(What you will do):
Down to the last line, reproduce the data below exactly.

Items from a data source:
**********
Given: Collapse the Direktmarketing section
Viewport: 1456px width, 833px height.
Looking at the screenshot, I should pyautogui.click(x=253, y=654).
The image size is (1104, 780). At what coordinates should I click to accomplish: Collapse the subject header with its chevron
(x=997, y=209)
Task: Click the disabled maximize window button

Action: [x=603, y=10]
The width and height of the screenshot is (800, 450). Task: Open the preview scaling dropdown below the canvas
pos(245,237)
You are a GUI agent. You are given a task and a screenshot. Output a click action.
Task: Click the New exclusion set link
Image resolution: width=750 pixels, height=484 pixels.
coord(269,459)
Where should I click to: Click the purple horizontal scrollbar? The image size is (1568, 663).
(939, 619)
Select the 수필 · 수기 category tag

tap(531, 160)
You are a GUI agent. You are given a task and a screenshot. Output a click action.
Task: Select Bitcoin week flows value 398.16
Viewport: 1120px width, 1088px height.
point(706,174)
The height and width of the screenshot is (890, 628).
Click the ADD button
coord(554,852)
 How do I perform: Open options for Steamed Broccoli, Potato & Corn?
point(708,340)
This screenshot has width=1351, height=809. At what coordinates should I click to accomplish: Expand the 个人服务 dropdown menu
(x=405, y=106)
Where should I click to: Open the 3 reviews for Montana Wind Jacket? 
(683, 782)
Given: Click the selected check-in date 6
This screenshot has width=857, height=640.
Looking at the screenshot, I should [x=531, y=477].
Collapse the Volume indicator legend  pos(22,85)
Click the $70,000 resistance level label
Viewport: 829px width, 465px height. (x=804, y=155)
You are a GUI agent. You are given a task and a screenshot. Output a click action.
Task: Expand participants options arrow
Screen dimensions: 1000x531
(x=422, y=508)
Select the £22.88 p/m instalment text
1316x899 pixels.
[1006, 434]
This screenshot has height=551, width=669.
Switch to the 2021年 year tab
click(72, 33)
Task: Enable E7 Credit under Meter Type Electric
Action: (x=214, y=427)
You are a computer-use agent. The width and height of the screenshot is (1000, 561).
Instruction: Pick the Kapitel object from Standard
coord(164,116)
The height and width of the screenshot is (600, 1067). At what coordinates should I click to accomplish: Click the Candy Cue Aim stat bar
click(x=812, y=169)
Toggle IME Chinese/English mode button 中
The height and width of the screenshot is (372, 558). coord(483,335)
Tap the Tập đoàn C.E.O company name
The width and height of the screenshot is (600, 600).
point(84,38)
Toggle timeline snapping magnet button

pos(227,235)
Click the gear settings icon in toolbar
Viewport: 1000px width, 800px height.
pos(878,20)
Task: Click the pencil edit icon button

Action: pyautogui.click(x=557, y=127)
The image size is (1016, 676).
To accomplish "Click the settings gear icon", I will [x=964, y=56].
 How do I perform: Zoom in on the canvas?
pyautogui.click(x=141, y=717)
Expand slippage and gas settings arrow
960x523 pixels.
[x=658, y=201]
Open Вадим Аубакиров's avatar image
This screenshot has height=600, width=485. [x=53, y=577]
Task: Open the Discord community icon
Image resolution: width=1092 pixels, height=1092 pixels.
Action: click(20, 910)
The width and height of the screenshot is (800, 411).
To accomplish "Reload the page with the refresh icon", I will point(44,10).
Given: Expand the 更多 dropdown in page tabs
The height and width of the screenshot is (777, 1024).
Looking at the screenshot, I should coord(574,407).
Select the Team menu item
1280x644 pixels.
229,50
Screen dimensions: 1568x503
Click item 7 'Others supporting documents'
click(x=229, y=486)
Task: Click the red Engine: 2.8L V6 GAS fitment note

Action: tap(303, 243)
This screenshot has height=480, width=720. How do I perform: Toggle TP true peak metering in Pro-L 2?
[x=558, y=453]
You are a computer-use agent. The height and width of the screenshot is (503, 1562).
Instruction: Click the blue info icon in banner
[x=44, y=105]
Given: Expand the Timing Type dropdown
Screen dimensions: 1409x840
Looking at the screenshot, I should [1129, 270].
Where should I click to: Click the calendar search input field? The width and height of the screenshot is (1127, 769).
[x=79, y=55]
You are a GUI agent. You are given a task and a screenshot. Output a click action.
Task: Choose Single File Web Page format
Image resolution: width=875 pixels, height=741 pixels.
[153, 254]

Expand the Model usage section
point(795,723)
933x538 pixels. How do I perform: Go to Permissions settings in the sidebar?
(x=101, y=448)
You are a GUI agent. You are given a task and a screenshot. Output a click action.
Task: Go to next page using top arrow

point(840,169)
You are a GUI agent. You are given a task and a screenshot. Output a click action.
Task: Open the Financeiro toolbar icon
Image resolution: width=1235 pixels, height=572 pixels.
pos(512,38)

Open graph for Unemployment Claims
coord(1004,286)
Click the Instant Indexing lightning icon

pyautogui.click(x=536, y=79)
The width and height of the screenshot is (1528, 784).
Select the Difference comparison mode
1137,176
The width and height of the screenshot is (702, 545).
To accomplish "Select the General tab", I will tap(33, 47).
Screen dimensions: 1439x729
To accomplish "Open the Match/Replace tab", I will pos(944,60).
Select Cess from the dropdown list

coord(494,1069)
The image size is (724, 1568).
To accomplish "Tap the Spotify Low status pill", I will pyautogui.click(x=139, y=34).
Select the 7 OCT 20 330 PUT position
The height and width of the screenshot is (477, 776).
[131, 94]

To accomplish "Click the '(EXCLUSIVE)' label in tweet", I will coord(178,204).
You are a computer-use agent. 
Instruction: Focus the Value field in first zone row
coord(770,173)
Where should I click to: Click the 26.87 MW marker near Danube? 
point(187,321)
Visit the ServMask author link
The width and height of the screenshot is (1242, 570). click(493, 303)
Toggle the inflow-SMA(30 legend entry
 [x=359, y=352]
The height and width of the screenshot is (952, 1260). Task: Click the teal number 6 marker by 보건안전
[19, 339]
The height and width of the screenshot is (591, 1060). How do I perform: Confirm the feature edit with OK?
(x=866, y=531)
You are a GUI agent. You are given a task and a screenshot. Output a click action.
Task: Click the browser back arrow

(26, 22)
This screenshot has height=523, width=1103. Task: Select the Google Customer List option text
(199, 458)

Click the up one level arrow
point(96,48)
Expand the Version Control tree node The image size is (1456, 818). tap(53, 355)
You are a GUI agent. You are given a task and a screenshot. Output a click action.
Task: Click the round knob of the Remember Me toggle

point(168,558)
**********
(Solved problem):
Given: Collapse the Direktmarketing section
Viewport: 1456px width, 833px height.
Looking at the screenshot, I should pyautogui.click(x=253, y=654).
The image size is (1104, 780). At what coordinates should I click to accomplish: Collapse the subject header with its chevron
(x=997, y=209)
Task: Click the disabled maximize window button

Action: [x=603, y=10]
The width and height of the screenshot is (800, 450). Task: Open the preview scaling dropdown below the canvas
pos(245,237)
You are a GUI agent. You are given a task and a screenshot. Output a click action.
Task: Click the New exclusion set link
Image resolution: width=750 pixels, height=484 pixels.
coord(269,459)
Where should I click to: Click the purple horizontal scrollbar? The image size is (1568, 663).
(939, 619)
Select the 수필 · 수기 category tag

tap(531, 160)
You are a GUI agent. You are given a task and a screenshot. Output a click action.
Task: Select Bitcoin week flows value 398.16
Viewport: 1120px width, 1088px height.
point(706,174)
The height and width of the screenshot is (890, 628).
Click the ADD button
coord(554,852)
 How do I perform: Open options for Steamed Broccoli, Potato & Corn?
point(708,340)
This screenshot has width=1351, height=809. At what coordinates should I click to accomplish: Expand the 个人服务 dropdown menu
(x=405, y=106)
Where should I click to: Open the 3 reviews for Montana Wind Jacket? 
(683, 782)
Given: Click the selected check-in date 6
This screenshot has width=857, height=640.
Looking at the screenshot, I should [x=531, y=477].
Collapse the Volume indicator legend  pos(22,85)
Click the $70,000 resistance level label
Viewport: 829px width, 465px height. (x=804, y=155)
You are a GUI agent. You are given a task and a screenshot. Output a click action.
Task: Expand participants options arrow
Screen dimensions: 1000x531
(x=422, y=508)
Select the £22.88 p/m instalment text
1316x899 pixels.
[1006, 434]
This screenshot has height=551, width=669.
Switch to the 2021年 year tab
click(72, 33)
Task: Enable E7 Credit under Meter Type Electric
Action: (x=214, y=427)
You are a computer-use agent. The width and height of the screenshot is (1000, 561).
Instruction: Pick the Kapitel object from Standard
coord(164,116)
The height and width of the screenshot is (600, 1067). At what coordinates should I click to accomplish: Click the Candy Cue Aim stat bar
click(x=812, y=169)
Toggle IME Chinese/English mode button 中
The height and width of the screenshot is (372, 558). coord(483,335)
Tap the Tập đoàn C.E.O company name
The width and height of the screenshot is (600, 600).
point(84,38)
Toggle timeline snapping magnet button

pos(227,235)
Click the gear settings icon in toolbar
Viewport: 1000px width, 800px height.
pos(878,20)
Task: Click the pencil edit icon button

Action: pyautogui.click(x=557, y=127)
The image size is (1016, 676).
To accomplish "Click the settings gear icon", I will [x=964, y=56].
 How do I perform: Zoom in on the canvas?
pyautogui.click(x=141, y=717)
Expand slippage and gas settings arrow
960x523 pixels.
[x=658, y=201]
Open Вадим Аубакиров's avatar image
This screenshot has height=600, width=485. [x=53, y=577]
Task: Open the Discord community icon
Image resolution: width=1092 pixels, height=1092 pixels.
Action: click(20, 910)
The width and height of the screenshot is (800, 411).
To accomplish "Reload the page with the refresh icon", I will point(44,10).
Given: Expand the 更多 dropdown in page tabs
The height and width of the screenshot is (777, 1024).
Looking at the screenshot, I should coord(574,407).
Select the Team menu item
1280x644 pixels.
229,50
Screen dimensions: 1568x503
Click item 7 'Others supporting documents'
click(x=229, y=486)
Task: Click the red Engine: 2.8L V6 GAS fitment note

Action: tap(303, 243)
This screenshot has height=480, width=720. How do I perform: Toggle TP true peak metering in Pro-L 2?
[x=558, y=453]
You are a computer-use agent. The height and width of the screenshot is (503, 1562).
Instruction: Click the blue info icon in banner
[x=44, y=105]
Given: Expand the Timing Type dropdown
Screen dimensions: 1409x840
Looking at the screenshot, I should [1129, 270].
Where should I click to: Click the calendar search input field? The width and height of the screenshot is (1127, 769).
[x=79, y=55]
You are a GUI agent. You are given a task and a screenshot. Output a click action.
Task: Choose Single File Web Page format
Image resolution: width=875 pixels, height=741 pixels.
[153, 254]

Expand the Model usage section
point(795,723)
933x538 pixels. How do I perform: Go to Permissions settings in the sidebar?
(x=101, y=448)
You are a GUI agent. You are given a task and a screenshot. Output a click action.
Task: Go to next page using top arrow

point(840,169)
You are a GUI agent. You are given a task and a screenshot. Output a click action.
Task: Open the Financeiro toolbar icon
Image resolution: width=1235 pixels, height=572 pixels.
pos(512,38)

Open graph for Unemployment Claims
coord(1004,286)
Click the Instant Indexing lightning icon

pyautogui.click(x=536, y=79)
The width and height of the screenshot is (1528, 784).
Select the Difference comparison mode
1137,176
The width and height of the screenshot is (702, 545).
To accomplish "Select the General tab", I will tap(33, 47).
Screen dimensions: 1439x729
To accomplish "Open the Match/Replace tab", I will pos(944,60).
Select Cess from the dropdown list

coord(494,1069)
The image size is (724, 1568).
To accomplish "Tap the Spotify Low status pill", I will pyautogui.click(x=139, y=34).
Select the 7 OCT 20 330 PUT position
The height and width of the screenshot is (477, 776).
[131, 94]

To accomplish "Click the '(EXCLUSIVE)' label in tweet", I will coord(178,204).
You are a computer-use agent. 
Instruction: Focus the Value field in first zone row
coord(770,173)
Where should I click to: Click the 26.87 MW marker near Danube? 
point(187,321)
Visit the ServMask author link
The width and height of the screenshot is (1242, 570). click(493, 303)
Toggle the inflow-SMA(30 legend entry
 [x=359, y=352]
The height and width of the screenshot is (952, 1260). Task: Click the teal number 6 marker by 보건안전
[19, 339]
The height and width of the screenshot is (591, 1060). How do I perform: Confirm the feature edit with OK?
(x=866, y=531)
You are a GUI agent. You are given a task and a screenshot. Output a click action.
Task: Click the browser back arrow

(26, 22)
This screenshot has height=523, width=1103. Task: Select the Google Customer List option text
(199, 458)

Click the up one level arrow
point(96,48)
Expand the Version Control tree node The image size is (1456, 818). tap(53, 355)
You are a GUI agent. You are given a task and a screenshot. Output a click action.
Task: Click the round knob of the Remember Me toggle

point(168,558)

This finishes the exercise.